[START]

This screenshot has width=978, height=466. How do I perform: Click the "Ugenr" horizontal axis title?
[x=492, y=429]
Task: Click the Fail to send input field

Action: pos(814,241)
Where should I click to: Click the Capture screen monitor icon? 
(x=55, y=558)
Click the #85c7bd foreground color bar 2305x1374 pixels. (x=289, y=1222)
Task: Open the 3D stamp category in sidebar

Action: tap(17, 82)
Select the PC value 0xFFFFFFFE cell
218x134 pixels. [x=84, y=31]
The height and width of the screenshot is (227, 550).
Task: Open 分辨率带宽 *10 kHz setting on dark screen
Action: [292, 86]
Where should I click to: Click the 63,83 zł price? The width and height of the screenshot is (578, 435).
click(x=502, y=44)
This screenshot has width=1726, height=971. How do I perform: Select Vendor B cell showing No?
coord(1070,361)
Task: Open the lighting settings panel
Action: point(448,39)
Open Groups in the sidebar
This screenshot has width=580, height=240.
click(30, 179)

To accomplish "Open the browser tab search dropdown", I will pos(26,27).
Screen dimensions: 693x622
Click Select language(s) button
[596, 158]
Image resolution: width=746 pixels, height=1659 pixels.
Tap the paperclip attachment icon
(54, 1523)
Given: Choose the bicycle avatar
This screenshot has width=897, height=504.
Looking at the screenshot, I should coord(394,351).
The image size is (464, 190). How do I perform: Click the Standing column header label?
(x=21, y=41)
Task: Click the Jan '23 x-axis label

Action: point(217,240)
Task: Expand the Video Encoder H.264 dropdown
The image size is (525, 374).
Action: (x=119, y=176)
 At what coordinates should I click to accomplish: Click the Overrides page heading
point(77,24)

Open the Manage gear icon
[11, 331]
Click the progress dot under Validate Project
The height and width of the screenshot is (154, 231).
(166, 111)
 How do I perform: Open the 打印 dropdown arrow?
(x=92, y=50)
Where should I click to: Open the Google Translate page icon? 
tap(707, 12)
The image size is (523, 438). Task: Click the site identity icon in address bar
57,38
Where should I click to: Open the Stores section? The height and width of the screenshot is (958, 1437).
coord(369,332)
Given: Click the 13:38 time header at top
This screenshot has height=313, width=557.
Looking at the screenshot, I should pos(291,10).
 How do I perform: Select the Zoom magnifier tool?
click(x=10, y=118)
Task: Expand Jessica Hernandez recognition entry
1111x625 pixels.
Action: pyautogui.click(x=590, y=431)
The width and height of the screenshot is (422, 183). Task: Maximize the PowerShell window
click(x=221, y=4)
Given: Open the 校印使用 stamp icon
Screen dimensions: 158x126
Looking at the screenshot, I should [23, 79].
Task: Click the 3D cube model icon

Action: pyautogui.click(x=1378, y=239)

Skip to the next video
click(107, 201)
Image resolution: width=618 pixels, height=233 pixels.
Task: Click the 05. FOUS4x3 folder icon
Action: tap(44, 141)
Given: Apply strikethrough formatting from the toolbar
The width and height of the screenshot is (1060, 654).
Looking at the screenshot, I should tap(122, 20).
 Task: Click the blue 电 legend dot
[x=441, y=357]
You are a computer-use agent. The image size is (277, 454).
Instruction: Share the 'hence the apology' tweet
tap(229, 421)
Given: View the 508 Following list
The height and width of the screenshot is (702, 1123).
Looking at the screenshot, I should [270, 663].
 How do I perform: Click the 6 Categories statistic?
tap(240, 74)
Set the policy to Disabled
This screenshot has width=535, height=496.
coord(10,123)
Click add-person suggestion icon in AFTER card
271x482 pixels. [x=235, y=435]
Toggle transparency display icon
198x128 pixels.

[END]

(What is being asked) Recast the lines of the listing above as a numbered list, leaving out any blank lines. Start from the line with "Task: Expand the Video Encoder H.264 dropdown" and go up to and including the line with "point(77,24)".

(Task result)
1. Task: Expand the Video Encoder H.264 dropdown
2. The image size is (525, 374).
3. Action: (x=119, y=176)
4.  At what coordinates should I click to accomplish: Click the Overrides page heading
5. point(77,24)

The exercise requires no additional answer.